It’s just a bad idea, because you never know who might try to maliciously use that information against you. The problem, however, is that the average user doesn’t understand how IP addresses work, or even when other entities can see their IP address. If you’ve ever looked at the list of seeders and leechers in the uTorrent interface while downloading a file, you’ll see a table containing an IP address for every peer that your connected to (be it for the purposes of uploading or downloading).
If you don’t take the right precautions, everyone other seeder and leecher will be able to see your IP address as well. And this is a massive threat to your privacy. IP addresses tell computers where to send data, much in the same manner as street addresses tell the public mail system where to send a letter. If a hacker sees your true IP address, they can use that information to launch a variety of attacks against your computer.
With the right hacking software (such as Metasploit, password crackers, Trojans, malicious payloads, etc.), the hacker could plant malicious code on your computer, network, or networking devices. It’s likely your public IP address points to a wireless home router that typically has firewall capabilities. But let me offer just one example of how this could used against.
If your public IP address, which is leased from your ISP, sits on the public WAN interface on your wireless router, the hacker might be able to reach the login prompt. And how many home users bother with setting up new login credentials when they’re setting up a home network? Believe it or not, there are tons of ignorant (yet not stupid) home users that just don’t know how to setup a strong username and password.
This gives hackers the opportunity to try using the default OEM username and password. A quick Google search will show the default login credentials for almost all makes and models of wireless routers. After logging into your router, they could easily change the DHCP settings to change the default DNS servers to a host of their choosing.
In turn, an attacker could edit the DNS tables to funnel all of your network traffic through one of their servers.
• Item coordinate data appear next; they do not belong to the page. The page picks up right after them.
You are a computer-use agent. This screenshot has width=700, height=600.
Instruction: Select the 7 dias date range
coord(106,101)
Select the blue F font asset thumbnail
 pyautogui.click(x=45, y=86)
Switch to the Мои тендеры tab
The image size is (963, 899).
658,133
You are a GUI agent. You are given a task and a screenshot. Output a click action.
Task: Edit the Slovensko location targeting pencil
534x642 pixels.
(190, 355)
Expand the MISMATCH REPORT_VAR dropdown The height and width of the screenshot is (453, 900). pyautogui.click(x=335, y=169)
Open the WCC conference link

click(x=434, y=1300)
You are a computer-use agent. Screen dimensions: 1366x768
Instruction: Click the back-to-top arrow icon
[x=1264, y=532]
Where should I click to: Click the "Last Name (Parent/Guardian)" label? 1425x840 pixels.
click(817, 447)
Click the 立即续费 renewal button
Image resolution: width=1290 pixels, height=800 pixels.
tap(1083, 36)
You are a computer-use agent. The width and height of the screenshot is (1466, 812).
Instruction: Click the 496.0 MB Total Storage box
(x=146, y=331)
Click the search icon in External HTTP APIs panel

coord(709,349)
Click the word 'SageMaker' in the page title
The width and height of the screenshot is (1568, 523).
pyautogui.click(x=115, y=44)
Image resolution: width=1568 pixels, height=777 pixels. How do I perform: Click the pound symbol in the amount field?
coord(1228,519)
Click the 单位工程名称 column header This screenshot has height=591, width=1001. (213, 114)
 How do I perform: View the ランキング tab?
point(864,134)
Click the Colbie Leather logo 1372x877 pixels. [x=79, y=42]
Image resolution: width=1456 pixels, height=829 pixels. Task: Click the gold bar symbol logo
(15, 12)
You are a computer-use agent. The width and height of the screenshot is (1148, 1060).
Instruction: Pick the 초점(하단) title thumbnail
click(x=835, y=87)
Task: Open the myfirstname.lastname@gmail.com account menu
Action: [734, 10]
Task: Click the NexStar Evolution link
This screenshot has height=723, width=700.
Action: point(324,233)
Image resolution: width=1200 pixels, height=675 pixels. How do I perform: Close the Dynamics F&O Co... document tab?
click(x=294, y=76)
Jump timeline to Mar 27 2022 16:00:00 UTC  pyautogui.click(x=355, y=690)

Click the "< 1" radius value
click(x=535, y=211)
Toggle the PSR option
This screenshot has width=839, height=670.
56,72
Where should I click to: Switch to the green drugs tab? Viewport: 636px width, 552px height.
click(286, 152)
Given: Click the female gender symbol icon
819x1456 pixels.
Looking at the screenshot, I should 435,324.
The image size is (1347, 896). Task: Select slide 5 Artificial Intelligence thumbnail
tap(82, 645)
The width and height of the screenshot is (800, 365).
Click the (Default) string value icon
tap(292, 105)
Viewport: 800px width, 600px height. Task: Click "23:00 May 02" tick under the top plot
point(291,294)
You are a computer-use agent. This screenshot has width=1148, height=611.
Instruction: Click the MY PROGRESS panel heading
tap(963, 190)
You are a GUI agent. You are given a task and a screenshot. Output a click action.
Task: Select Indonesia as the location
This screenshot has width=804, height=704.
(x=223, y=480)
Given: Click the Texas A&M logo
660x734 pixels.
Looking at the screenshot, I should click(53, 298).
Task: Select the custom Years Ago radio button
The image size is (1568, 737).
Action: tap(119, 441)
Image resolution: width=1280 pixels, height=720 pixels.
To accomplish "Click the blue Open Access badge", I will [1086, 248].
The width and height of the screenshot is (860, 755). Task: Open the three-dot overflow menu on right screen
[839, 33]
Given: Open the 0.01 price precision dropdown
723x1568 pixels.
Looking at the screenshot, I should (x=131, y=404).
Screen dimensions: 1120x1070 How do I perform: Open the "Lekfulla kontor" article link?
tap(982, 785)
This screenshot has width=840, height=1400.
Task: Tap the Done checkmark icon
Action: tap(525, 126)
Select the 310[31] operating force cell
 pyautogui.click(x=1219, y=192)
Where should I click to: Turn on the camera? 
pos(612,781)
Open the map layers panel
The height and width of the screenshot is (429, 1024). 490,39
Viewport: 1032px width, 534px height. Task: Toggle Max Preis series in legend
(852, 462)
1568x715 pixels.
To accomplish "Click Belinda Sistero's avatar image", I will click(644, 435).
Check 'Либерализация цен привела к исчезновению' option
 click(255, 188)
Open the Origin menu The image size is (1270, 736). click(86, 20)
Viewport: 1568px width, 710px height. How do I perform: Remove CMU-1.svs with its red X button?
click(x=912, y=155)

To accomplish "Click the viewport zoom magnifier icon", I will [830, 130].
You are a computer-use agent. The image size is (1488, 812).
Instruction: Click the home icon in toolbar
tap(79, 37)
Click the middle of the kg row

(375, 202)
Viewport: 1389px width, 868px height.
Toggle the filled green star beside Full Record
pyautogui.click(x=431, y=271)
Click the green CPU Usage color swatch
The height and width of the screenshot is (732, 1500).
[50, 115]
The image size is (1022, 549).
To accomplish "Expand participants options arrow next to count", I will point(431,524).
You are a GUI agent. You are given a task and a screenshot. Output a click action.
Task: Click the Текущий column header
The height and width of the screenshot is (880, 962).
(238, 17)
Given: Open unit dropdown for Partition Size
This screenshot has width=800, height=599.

And folks, let met tell you, this is unbelievably dangerous. In no time flat, an attacker could capture or copy all of the data you send, which could include social media usernames and passwords, online banking credentials, web browsing activity, personal photos, and much, much more. Fortunately, there are two main techniques you can employ to hide your real IP address from other seeders and leechers.
The first tool you can use is called a VPN tunnel. VPN tunnels have a feature called IP address masking, which hides your true IP address. Basically, the VPN server will make download requests on your behalf, and send you the data after it has been received by the VPN server. But there are two caveats. First of all, you’ll want to ensure that you use a VPN provider that doesn’t keep any logs. And secondly, you’ll have to verify that your VPN service of choice allows Bit Torrent traffic through their servers. Some providers don’t allow Bit Torrent traffic for legal reasons.
In addition, I highly recommend using the Tor network in conjunction with a VPN tunnel. Tor is an anonymity network, and helps make it nigh on impossible for outside entities to find where a traffic source originated from. You see, Tor consists of a network of relay servers, which function by bouncing your data around from one server to the next to obfuscate the source of your traffic. Seeders and leechers would only be able to trace your IP address back to the Tor exit node.
In summary, to protect your anonymity and privacy by hiding your IP address from seeders and leechers, you really need to use Tor combined with a VPN tunnel.
uTorrent has many great features, but it lacks a VPN kill-switch. What’s a kill-switch, you ask? It’s simply a software tool that halts downloads in the event of a VPN disconnect – which does happen from time to time. If you continued to download torrents after your VPN tunnel collapsed, your true IP address would be exposed.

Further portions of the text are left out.